Der kleinzellige (oder mikrozytische) Tumor ist ein Lungenkrebs, der rasend schnell und sehr aggressiv wächst. Die Krankheit breitet sich schwindelerregend aus und ist, wenn sie sich zeigt, meist schon weit fortgeschritten, mit Metastasen in anderen Organen und einer sehr ungünstigen Prognose. Jahrzehntelang haben Ärzte darüber gerätselt, wie diese Art von Krebs zu behandeln sei. Abgesehen von der Chemotherapie, die zwar beim ersten Schlag hilft, aber weniger, wenn der Krebs wieder auftritt, gibt es nur wenige Mittel. Diese Reise durch die Wüste der Behandlungsmethoden scheint jedoch zu Ende zu sein. Schritt für Schritt und mit stetigen, wenn auch bescheidenen Ergebnissen weist eine neue Generation von Medikamenten nun Wege zur Bekämpfung des bösartigen Tumors.
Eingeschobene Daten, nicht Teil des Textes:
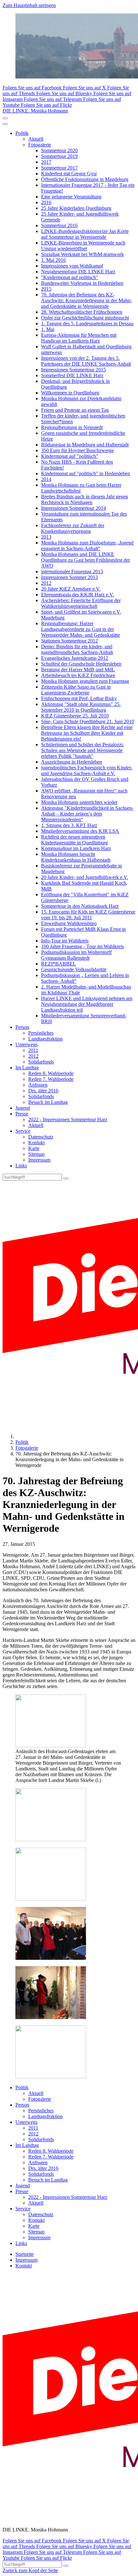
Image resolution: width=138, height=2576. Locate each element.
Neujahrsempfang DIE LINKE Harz (78, 271)
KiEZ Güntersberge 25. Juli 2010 (75, 715)
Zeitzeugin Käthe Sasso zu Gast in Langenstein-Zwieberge (76, 689)
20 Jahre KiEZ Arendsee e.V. (70, 589)
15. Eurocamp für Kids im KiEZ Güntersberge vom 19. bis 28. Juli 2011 (88, 914)
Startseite (24, 2254)
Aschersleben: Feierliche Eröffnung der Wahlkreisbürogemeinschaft (81, 603)
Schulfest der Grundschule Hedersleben (81, 664)
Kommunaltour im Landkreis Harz (76, 848)
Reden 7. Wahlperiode (50, 1079)
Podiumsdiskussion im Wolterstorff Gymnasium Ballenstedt (76, 955)
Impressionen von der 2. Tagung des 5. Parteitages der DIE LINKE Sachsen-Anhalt (86, 361)
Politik (22, 133)
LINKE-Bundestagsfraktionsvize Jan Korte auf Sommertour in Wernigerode (85, 234)
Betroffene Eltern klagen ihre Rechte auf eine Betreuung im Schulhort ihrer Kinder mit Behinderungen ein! (87, 733)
Onkologen können sich noch nicht als Sieger ausweisen, aber viele meinen, dass die neue Behandlungsform für kleinzelligen Lungenkrebs Anlass zu Optimismus gibt. Vor allem angesichts der Schwere der Erkrankung. In 70 % der Fälle sind die Tumoren bereits in einem weit fortgeschrittenen Stadium, wenn sie entdeckt werden. Die Fünfjahresüberlebensrate liegt bei unter 5 %. Vor diesem Hintergrund und nach Jahrzehnten überzeugender positiver Ergebnisse mit neuen experimentellen Medikamenten stieß die erste Immuntherapie dieser neuen Welle, die vor fünf Jahren mit bescheidener Erfolgsquote eingeführt wurde, auf großes Interesse. Seitdem haben Versuche mit neuen Arzneimittelkombinationen, Studien zu vielversprechenden Molekülen und insbesondere die Einführung eines neuen Medikaments, das Lymphozyten mit Tumorzellen verbindet, um sie zu zerstören, neue Hoffnung auf eine Verbesserung der Überlebensraten bei diesen komplexen Tumoren geweckt.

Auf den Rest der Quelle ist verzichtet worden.